Big Men On Campus
August 21, 2006
They're not necessarily the largest, the fastest or the best in the country at their positions, but each of these nine collegians will play a huge role in his team's success this season. Their value is measured in a variety of ways--athleticism, strength, determination and a love for the action on Saturday afternoons-- and for good reasons they are all ...
WEST VIRGINIA
Dan Mozes
CENTER
Mozes has
pancaked many an opponent, but he has yet to help one off the ground. And he
doesn't plan to. It's that nastiness--and a don't-stop-until-the-whistle-blows
mentality--that has turned this overlooked Washington (Pa.) High recruit (his
only other scholarship offers came from Hofstra and Wake Forest) into one of
the nation's top centers. "Sometimes you have to play a little dirty to be
able to have success," says the 6'4", 290-pound Mozes. "You have to
play mean. You want the guy across from you to say, 'He's light in the butt,
but he brings it.'"
NORTHERN
ILLINOIS
Garrett Wolfe
RUNNING BACK
Could it get any
worse than being a ninth-string tailback who's only 5'7" and 172 pounds? As
a freshman in 2002, that's the hole Wolfe had to climb out of, but four years
later he has developed into one of the nation's most electrifying runners.

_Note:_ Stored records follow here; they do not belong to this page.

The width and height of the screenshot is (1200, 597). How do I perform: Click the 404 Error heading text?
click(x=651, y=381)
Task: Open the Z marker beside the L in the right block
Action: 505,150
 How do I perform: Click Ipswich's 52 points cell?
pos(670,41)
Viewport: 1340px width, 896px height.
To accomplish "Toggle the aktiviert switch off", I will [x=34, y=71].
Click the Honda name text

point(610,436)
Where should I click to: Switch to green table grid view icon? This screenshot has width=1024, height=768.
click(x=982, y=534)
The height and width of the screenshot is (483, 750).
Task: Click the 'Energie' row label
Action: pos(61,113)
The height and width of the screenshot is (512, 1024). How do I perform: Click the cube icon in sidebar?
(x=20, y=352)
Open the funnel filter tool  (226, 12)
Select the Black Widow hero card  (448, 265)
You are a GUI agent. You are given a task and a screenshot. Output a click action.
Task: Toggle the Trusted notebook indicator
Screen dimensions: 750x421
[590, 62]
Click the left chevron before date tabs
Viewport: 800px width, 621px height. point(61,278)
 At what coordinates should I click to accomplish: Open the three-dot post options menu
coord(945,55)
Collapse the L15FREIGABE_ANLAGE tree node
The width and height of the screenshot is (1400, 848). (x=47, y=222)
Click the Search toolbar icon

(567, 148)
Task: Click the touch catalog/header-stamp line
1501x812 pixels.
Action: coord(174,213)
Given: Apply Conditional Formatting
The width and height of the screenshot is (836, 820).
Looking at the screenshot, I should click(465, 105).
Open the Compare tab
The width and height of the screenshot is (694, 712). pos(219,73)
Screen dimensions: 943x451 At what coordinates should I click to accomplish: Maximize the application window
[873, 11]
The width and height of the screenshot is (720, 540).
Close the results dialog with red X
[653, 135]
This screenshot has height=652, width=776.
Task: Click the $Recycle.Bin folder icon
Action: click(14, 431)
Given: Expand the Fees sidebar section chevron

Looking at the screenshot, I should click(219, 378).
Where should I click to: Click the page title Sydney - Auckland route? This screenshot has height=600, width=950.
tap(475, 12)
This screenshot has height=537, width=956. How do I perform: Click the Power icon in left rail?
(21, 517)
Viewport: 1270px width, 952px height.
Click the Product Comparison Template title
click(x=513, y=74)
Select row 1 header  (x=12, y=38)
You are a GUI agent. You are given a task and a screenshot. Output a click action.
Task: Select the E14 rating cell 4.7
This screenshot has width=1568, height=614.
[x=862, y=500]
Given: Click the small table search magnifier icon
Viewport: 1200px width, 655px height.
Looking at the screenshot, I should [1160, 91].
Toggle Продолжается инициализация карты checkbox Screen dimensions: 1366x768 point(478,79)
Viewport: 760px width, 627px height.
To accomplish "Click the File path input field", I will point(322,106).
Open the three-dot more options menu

Wolfe enters the fall as the active leader in Division I-A career rushing with
3,236 yards, plus 34 touchdowns--not bad for a guy who has played in only 20
games. He opened last season with a 148-yard performance against Michigan and
capped it with a MAC championship-game-record 270 rushing yards against Akron.
First up in '06: a date with No. 1 Ohio State at the Horseshoe.